EXERCISE
Reproduce the stretch of the Suboxone dosing text from "As for as the" through "with ‘real’ withdrawal!", replacing "buprenorphine" with "Suboxone".

SOURCE EXTRACT
++++++++++++++++++++

But the classic method for treating with Suboxone, as described in the certification course, is for it to be given at a high enough dose to stay above the ceiling level… and dosed only ONCE per day. If the blood level stays above the ceiling level, once-per-day dosing covers cravings completely. Yes, people still want to take more, especially initially, but that desire is not driven by chemical effects; the desire is instead based on psychological factors, like habit, or from being accustomed to feeling better after a dose, and getting a placebo ‘lift’ from taking a second dose.

A person can eliminate that second dose fairly easily, providing that the morning dose is high enough, i.e. usually 8-16 mg. To eliminate the second dose, the person should distract him/herself as soon as the thought about taking the second dose comes to mind. Immediately, do anything else—the dishes, call a friend, wrestle with the dogs… and the thought will pass. If the person does the distraction method for a few days, the need to take the second dose will go away—a psychological process called ‘extinguishment.’

Dosing every other day, and even every third day, has been studied; people cannot tell the difference, if the dose is raised enough to keep the blood level above the ‘ceiling’ (providing the person is given a placebo that tastes the same).

As for as the writer’s friend… I’m not a fan of any illicit use, but I am aware of the shortage of physicians. When the person has a physician, in my opinion the person should be prescribed a dose that allows for once per day dosing. Realize that buprenorphine wears off VERY slowly; it takes over three days for half of a dose to leave the body! So that ‘need’ to take more is almost always entirely learned or ‘conditioned.’ The medication does not wear off in that short period of time.

Even if the person has withdrawal symptoms, the sensations are almost surely imagined. How to tell? Use the distraction method, and note that a couple hours later, when the person remembers that the dose was skipped, note that the withdrawal went away. That doesn’t happen with ‘real’ withdrawal!

++++++++++++++++++++

SOURCE DATA

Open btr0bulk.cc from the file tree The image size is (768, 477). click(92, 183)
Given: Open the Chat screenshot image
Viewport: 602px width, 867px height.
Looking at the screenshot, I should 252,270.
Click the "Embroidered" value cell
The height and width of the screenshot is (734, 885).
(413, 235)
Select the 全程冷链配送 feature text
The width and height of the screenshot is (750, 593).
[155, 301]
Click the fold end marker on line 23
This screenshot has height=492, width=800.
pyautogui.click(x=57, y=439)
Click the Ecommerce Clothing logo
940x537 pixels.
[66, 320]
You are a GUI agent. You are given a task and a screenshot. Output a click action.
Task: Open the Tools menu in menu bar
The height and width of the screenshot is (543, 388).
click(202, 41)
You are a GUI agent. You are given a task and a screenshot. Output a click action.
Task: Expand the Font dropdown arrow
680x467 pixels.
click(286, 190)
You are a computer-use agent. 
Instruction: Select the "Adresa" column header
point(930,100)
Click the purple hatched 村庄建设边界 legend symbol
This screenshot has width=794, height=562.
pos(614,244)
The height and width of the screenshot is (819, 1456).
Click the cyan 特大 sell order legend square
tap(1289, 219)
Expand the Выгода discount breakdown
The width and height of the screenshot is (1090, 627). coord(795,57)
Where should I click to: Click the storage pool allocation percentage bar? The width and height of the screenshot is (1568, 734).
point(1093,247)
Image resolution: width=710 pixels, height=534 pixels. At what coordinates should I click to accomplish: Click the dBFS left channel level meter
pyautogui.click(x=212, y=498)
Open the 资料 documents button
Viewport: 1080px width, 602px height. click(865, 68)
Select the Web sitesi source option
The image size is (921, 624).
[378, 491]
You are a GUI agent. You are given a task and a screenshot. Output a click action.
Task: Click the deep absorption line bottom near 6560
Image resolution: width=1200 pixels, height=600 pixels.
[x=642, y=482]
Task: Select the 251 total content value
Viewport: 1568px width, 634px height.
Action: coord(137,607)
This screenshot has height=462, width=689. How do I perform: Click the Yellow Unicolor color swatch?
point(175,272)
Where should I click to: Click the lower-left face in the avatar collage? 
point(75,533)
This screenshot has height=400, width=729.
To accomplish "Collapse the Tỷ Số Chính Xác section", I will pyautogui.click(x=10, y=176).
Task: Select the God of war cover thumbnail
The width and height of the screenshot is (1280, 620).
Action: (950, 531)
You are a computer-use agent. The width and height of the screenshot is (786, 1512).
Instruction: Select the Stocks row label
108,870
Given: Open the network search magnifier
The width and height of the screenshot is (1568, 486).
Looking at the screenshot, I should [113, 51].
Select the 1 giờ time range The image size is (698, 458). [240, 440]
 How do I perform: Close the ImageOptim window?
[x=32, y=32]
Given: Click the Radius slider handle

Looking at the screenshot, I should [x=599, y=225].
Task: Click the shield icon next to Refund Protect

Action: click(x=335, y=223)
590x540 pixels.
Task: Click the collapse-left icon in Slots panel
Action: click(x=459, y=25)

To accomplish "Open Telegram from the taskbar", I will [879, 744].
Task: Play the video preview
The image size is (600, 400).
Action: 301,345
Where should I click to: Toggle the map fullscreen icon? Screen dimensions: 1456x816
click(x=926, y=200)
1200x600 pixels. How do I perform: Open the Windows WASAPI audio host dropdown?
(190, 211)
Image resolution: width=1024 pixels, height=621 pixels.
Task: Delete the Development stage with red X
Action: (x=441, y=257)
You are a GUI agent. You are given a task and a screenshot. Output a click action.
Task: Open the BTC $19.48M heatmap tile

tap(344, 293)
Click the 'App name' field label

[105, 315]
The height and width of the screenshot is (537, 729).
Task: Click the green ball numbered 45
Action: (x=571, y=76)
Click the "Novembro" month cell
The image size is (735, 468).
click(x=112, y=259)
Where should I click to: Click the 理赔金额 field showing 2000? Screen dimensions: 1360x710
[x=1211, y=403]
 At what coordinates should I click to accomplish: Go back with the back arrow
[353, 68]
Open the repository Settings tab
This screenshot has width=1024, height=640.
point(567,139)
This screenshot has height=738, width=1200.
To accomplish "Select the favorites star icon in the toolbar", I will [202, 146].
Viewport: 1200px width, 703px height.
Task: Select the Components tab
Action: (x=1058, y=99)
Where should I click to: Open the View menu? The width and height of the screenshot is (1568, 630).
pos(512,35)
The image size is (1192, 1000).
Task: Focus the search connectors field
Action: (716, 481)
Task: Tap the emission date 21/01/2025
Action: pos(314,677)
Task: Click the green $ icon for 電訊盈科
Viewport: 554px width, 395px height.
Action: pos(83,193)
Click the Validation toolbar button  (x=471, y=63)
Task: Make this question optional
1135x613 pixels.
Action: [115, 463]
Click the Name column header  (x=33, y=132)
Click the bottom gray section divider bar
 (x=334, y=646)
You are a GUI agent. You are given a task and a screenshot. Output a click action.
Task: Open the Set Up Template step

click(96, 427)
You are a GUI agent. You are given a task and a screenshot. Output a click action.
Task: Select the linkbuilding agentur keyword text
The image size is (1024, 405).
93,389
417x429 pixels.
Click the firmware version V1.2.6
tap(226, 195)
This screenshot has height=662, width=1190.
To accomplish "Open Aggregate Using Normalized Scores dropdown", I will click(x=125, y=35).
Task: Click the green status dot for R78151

++++++++++++++++++++

EXERCISE RESULT
As for as the writer’s friend… I’m not a fan of any illicit use, but I am aware of the shortage of physicians. When the person has a physician, in my opinion the person should be prescribed a dose that allows for once per day dosing. Realize that Suboxone wears off VERY slowly; it takes over three days for half of a dose to leave the body! So that ‘need’ to take more is almost always entirely learned or ‘conditioned.’ The medication does not wear off in that short period of time.

Even if the person has withdrawal symptoms, the sensations are almost surely imagined. How to tell? Use the distraction method, and note that a couple hours later, when the person remembers that the dose was skipped, note that the withdrawal went away. That doesn’t happen with ‘real’ withdrawal!